Now he's hoping the experience of playing in front of the WPT cameras will pay dividends here at Venetian.
"I think there's only one player that's even been under the TV lights before and that's 'Miami' John Cernuto," said Stein.
"He's an older guy and he's been around the block, but he's a short stack, so that's good.
"The other guys are mostly online guys, they're all good players and everyone is playing really well, but the experience of playing under the lights and how they'll react to that, we'll have to see. It'll be a different game."
As Stein mentioned, Cernuto is the most venerable player to earn a spot on the NAPT's first final table.

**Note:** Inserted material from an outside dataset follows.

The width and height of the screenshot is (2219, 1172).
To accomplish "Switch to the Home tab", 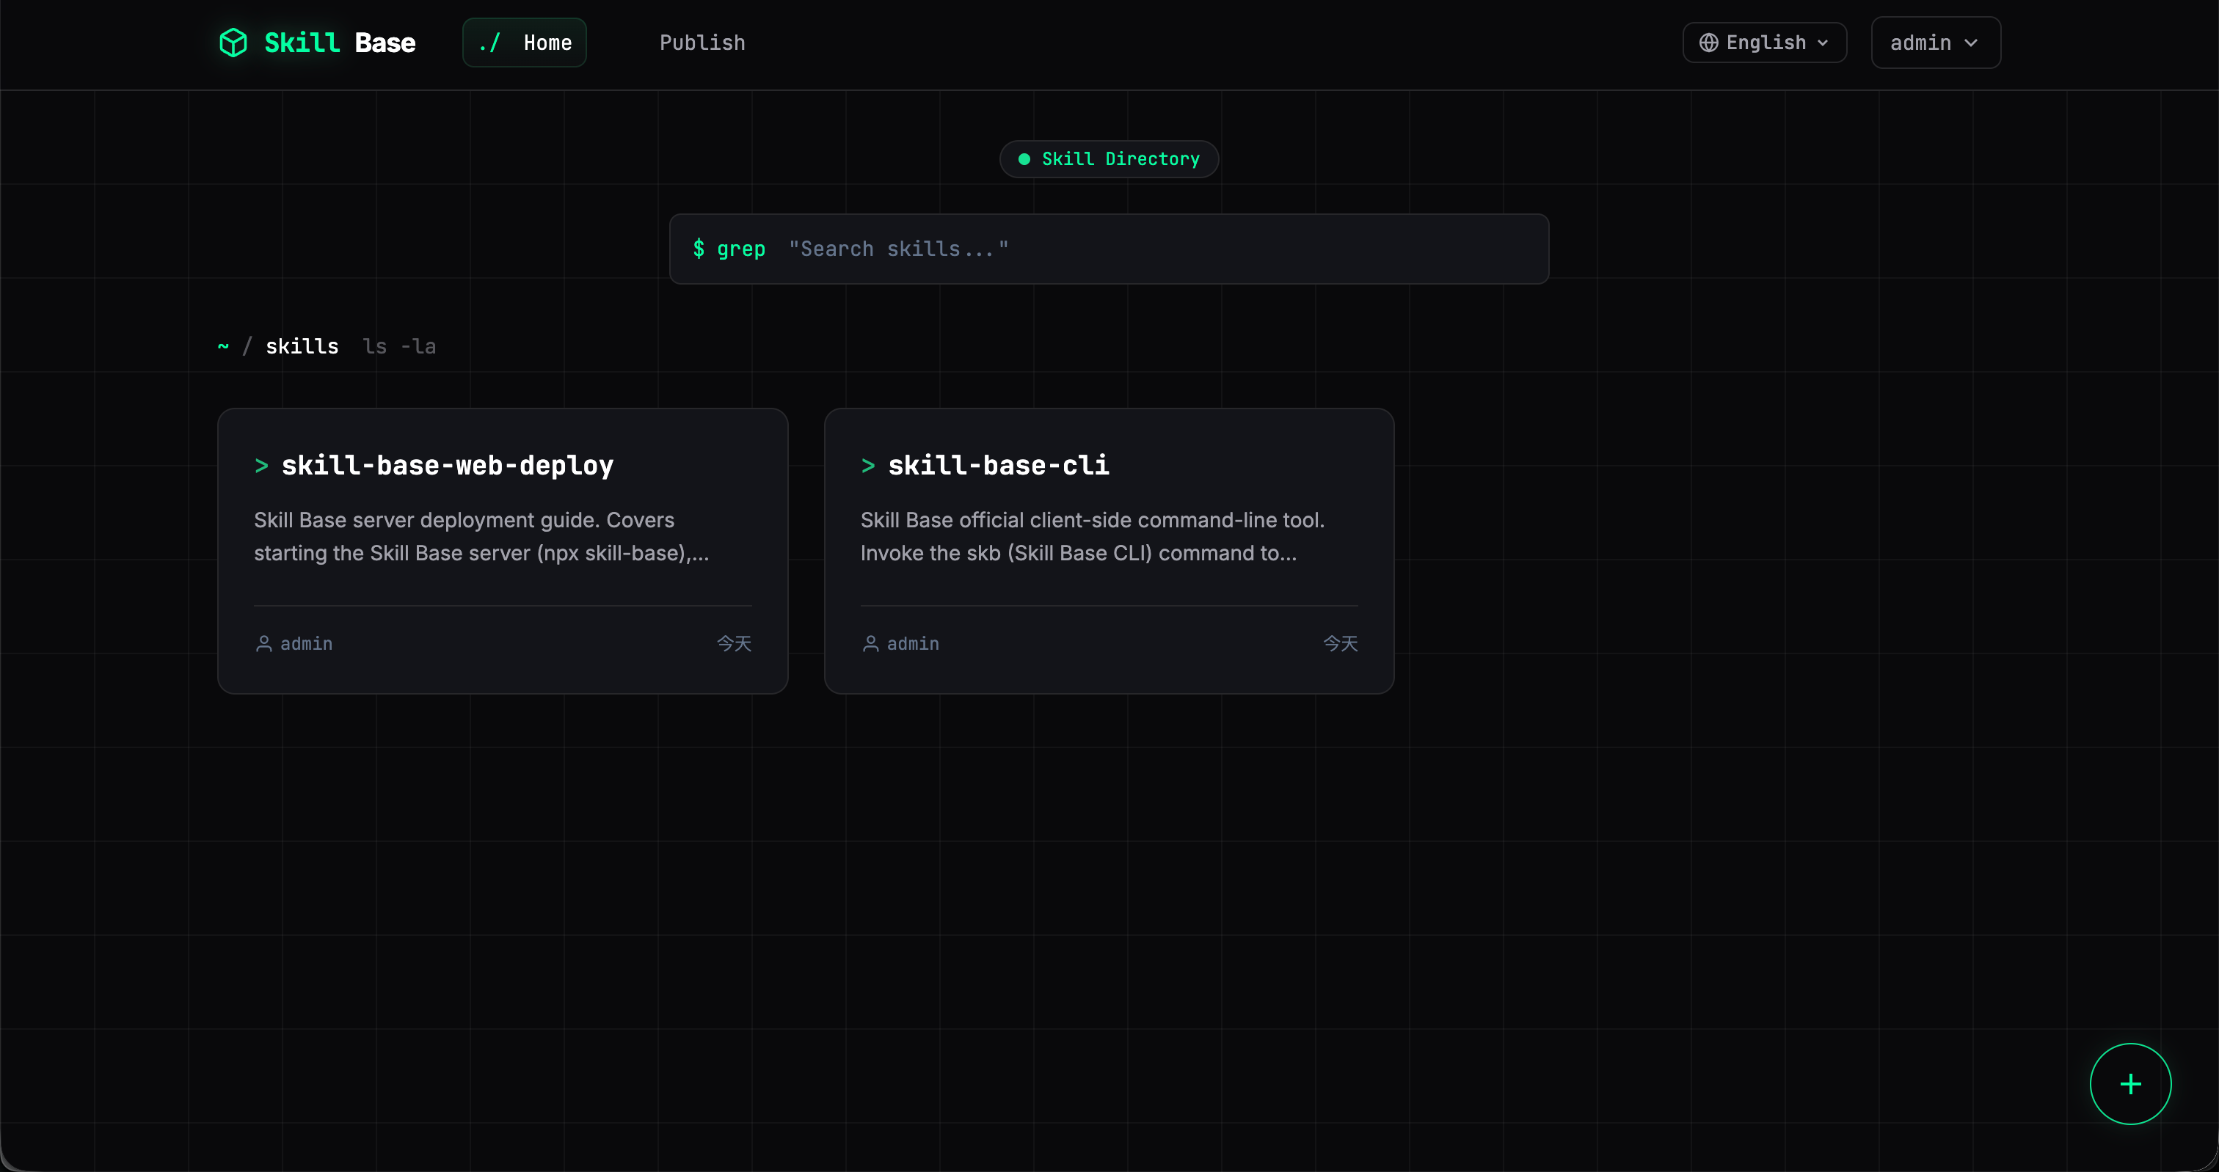I will click(525, 42).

Short stacked almost all day, Cernuto said the experience of an amazing 26 World Series of Poker final tables, three WSOP bracelet wins and a WPT final table certainly helped him stay patient.
"Experience has already paid off," he said. "I've watched players with way better shots to win the tournament just give their shot away. They just gamble, gamble, gamble. I don't know if it's an ego thing, a testosterone thing or a youth thing."
Regardless, Cernuto is the still the short stack going into the final and understands that these days, being the oldest player at the table doesn't necessarily make you the most experienced.
"Experience does give you an edge, but I'm not necessarily more experienced than these kids," he said.
"Every five years I've played poker they've done in three months on the Internet. So they may even have more experience than I do."
Thomas Fuller will come into the final table third in chips and with a fourth place finish at EPT Baden in 2007 and more than $600k in career tournament earnings over five years as a pro, he'll bring some experience with him as well.
Sitting third is law school grad and hedge fund employee turned cash game pro David Paredes, while Yunas Jamal, a Software engineer from nearby Henderson, Nevada with a few decent cashes on his part-time poker playing resume will come in fourth in chips.
Lurking dangerously under Jamal is 22-year-old Tom "Kingsofcards" Marchese, a regular at the $25/$50 cash games online who has played as high as $500/$1,000 with some the biggest names in the game.
Marchese, who hadn't had much success in live tournaments before making the final table of the Borgata Winter Open Championship earlier this month, believes his nosebleed cash game experience is key.
"I think it really plays to my advantage," he said. "A lot of people are concerned about the money. I don't even know what I'd get paid now. All I know is that first is like $870,000. I thinks that's a huge advantage when play tightens up."
Rounding out the final eight is Eric Blair, who just missed a WPT final table making eighth at Borgata in last year and 37-year-old live pro Dan Clemente, who has earned almost $200k from live tournaments with buy-ins $1k an under throughout his eight-year career.
The final table will play out beginning at 2 p.m. PST and PokerListings will have comprehensive coverage on our Live Updates page throughout.